Tra i più gravi ci sono poi anche quelli che riguardano la scomparsa di numerose donne. I figli non sono effettivamente orfani ma si trovano comunque di fronte a una tragedia per la quale bisognerebbe prestargli conforto e aiuto. Purtroppo non sono inquadrabili dal punto di vista normativo.

Trascorsi i quattro anni, che tipo di rapporto si instaura con i ragazzi? Quali sono gli obiettivi futuri?

È un legame speciale quello che ci unisce, ci sono numerosi casi di grande rilevanza mediatica di cui mi sono occupato e con le cui famiglie coinvolte, ho stretto un fortissimo rapporto. Con alcuni siamo diventati amici. Il progetto dura quattro anni è vero, ma la nostra speranza è che possa crescere sempre di più l'attenzione sugli orfani. Ci auguriamo che sia lo Stato in primis a mettere a disposizione persone e risorse affinché non si tratti di un intervento straordinario.
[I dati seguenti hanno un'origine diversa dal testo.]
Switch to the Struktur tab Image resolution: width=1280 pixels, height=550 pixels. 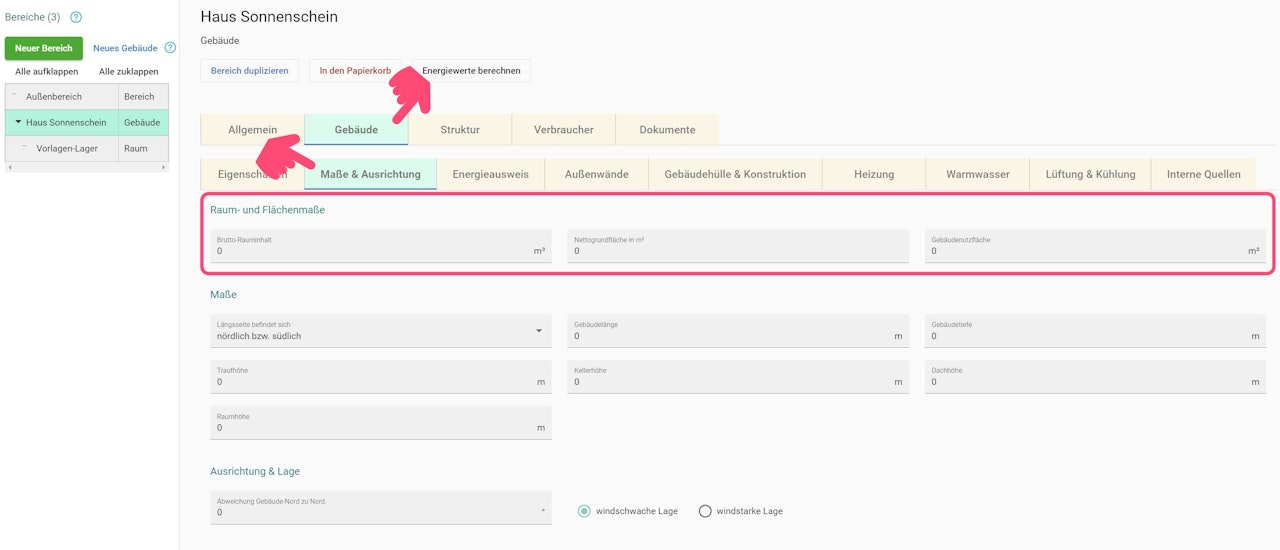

Attualmente stiamo lavorando su tanti aspetti, in particolare su quello della prevenzione. Stiamo preparando per tutte le regioni italiane circa 400 laboratori scolastici, attivati nelle varie tipologie di scuola, primaria e secondaria di primo e secondo grado. Tratteranno chiaramente il tema della prevenzione della violenza, con i più piccoli ci soffermeremo sull'educazione affettiva e comprensione del pericolo. Sugli adolescenti, data l'età, ci impegneremo più specificamente sulla violenza di coppia.